Analysing Multiscale Clusterings with Persistent Homology
This work addresses a foundational challenge in data clustering for researchers and practitioners, offering a novel topological framework, though it is incremental in applying existing tools to a specific problem.
The paper tackles the problem of analyzing and comparing sequences of partitions in multiscale clustering by introducing the Multiscale Clustering Filtration (MCF), which uses persistent homology to measure hierarchy and track conflicts across scales, demonstrating its utility for characterizing and classifying clusterings with synthetic data.

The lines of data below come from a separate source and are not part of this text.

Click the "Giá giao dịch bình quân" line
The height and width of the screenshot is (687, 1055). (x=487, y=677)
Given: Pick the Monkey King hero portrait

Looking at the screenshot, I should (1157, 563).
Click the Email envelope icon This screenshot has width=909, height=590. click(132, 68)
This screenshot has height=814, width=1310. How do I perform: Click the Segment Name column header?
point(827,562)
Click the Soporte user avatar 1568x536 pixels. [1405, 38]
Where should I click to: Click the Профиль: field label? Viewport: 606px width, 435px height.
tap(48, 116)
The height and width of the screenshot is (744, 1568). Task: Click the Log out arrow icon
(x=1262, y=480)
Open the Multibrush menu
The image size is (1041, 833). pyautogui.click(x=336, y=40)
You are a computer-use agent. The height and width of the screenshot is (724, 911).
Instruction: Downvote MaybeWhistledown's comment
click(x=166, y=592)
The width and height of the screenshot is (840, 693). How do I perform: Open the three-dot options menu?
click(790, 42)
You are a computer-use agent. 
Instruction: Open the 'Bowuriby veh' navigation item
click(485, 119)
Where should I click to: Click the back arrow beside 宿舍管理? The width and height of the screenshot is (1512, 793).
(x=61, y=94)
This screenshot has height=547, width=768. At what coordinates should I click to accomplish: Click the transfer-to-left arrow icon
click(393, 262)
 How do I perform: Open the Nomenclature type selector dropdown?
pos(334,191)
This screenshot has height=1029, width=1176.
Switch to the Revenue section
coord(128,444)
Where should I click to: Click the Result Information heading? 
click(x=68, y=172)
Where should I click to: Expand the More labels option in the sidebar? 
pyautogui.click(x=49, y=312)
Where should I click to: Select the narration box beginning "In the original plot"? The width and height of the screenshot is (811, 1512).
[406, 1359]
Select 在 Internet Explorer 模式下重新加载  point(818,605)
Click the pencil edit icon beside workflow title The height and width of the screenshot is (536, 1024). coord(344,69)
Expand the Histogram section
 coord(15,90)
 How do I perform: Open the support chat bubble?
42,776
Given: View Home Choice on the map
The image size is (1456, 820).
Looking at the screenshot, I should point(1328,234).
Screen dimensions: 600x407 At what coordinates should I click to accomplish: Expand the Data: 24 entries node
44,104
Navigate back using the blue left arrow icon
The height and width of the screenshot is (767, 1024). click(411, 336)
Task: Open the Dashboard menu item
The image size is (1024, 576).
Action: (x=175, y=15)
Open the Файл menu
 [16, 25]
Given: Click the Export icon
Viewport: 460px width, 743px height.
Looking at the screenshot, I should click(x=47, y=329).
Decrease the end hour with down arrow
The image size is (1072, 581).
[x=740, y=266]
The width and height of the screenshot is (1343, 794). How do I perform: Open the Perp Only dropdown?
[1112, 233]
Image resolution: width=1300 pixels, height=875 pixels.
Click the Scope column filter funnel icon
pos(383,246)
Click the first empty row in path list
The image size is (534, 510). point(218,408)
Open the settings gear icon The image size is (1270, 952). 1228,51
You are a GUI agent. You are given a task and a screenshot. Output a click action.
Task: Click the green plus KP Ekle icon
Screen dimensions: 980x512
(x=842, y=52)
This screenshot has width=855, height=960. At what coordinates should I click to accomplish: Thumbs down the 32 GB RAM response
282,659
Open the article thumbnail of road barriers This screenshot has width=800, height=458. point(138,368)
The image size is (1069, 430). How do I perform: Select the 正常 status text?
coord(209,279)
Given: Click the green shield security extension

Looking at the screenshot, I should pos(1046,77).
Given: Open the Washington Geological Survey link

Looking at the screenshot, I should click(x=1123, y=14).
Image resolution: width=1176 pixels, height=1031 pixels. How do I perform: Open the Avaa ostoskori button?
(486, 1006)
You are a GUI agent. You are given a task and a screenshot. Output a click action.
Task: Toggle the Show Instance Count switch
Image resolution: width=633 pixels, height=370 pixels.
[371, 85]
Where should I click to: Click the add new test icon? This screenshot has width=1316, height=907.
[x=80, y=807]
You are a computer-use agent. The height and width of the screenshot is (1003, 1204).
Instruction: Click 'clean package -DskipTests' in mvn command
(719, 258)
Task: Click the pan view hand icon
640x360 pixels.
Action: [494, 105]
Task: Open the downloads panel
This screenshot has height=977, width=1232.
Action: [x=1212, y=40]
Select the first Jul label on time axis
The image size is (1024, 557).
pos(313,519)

In data clustering, it is often desirable to find not just a single partition into clusters but a sequence of partitions that describes the data at different scales (or levels of coarseness). A natural problem then is to analyse and compare the (not necessarily hierarchical) sequences of partitions that underpin such multiscale descriptions. Here, we use tools from topological data analysis and introduce the Multiscale Clustering Filtration (MCF), a well-defined and stable filtration of abstract simplicial complexes that encodes arbitrary cluster assignments in a sequence of partitions across scales of increasing coarseness. We show that the zero-dimensional persistent homology of the MCF measures the degree of hierarchy of this sequence, and the higher-dimensional persistent homology tracks the emergence and resolution of conflicts between cluster assignments across the sequence of partitions. To broaden the theoretical foundations of the MCF, we provide an equivalent construction via a nerve complex filtration, and we show that, in the hierarchical case, the MCF reduces to a Vietoris-Rips filtration of an ultrametric space. Using synthetic data, we then illustrate how the persistence diagram of the MCF provides a feature map that can serve to characterise and classify multiscale clusterings.